As our research project on H.T. Burleigh is beginning to come to a close, we’ve been assigned specialization tasks to divvy up the final work that has to be done in order to get the maps finished.  Alongside Ian, I’ve been given the role of a data specialist, and my work is absolutely laid out in front of me.  Going down row by row, cell by cell, filling in the blanks and organizing the structure of every column to match perfectly is usually a very calming and satisfying task.  However, there are aspects of it that can be monotonous and oftentimes frustrating.  The primary source of this at the moment is that new research hasn’t entirely ceased yet, which means every time I open a spreadsheet to commence my data cleaning, there are always a number of rows of fresh data that needs to be scoured for lat-long coordinates and proper citation.  It feels at times like I’m shoveling snow during a blizzard: it’s frustrating and not the most efficient method, but it still is beneficial in the end.

Another source of frustration is the severe lack of consistency in almost every column of our spreadsheets and the lack of data completion that can be easily fulfilled by the same source that the recorded data was found.  Of course, it’s literally my job as a data specialist to solve these discrepancies and fill in the blanks on the spreadsheets, but I feel like a lot of this could have been solved with a more structured and comprehensive approach to data collection from the start.  If I could offer any advice for future music research both to myself and others, it would be to have a communal understanding and template for how exactly data will be entered into each column, along with an understanding that a thorough and complete scan of at least the original source of the data should be given before moving on to another entry so as to not leave unnecessary blanks in spreadsheet cells.

Unclean data sheet with missing information.

Clean data sheet with all cells filled and unified formatting.

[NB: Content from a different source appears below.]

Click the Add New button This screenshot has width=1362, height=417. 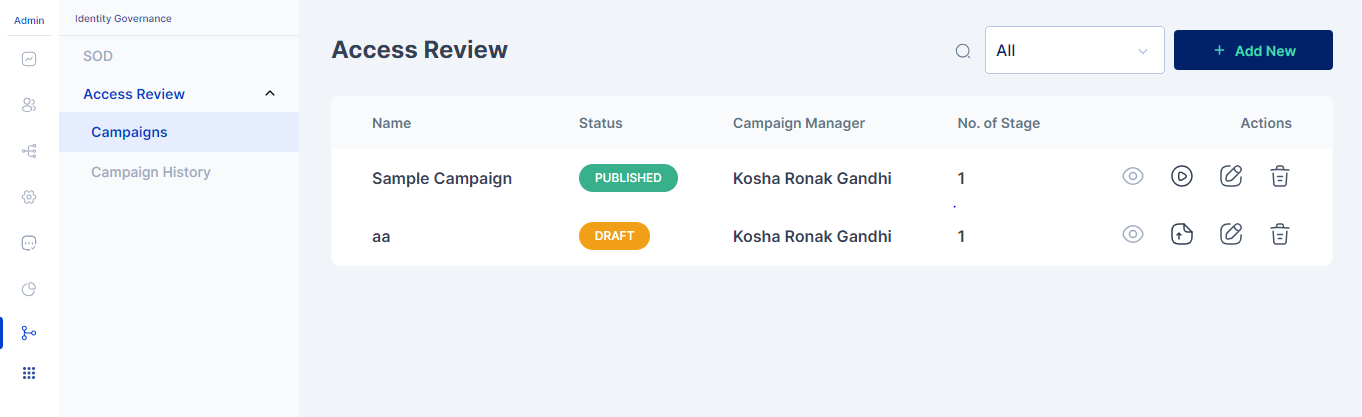pyautogui.click(x=1252, y=50)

I understand the difficulty in collecting all the data that might be called for by the column headers, and I myself am guilty of lazy citations and leaving out addresses that are easily accessible.  I’ve had to go back and correct my own errors as a data specialist, and it absolutely is a learning experience.  This blog post is as much for me as it is for any potential data specialists, but hopefully I’ve made my message clear that data consistency is something that should be strongly embraced and prioritized at the beginning of every research project, regardless of personal role or specialization.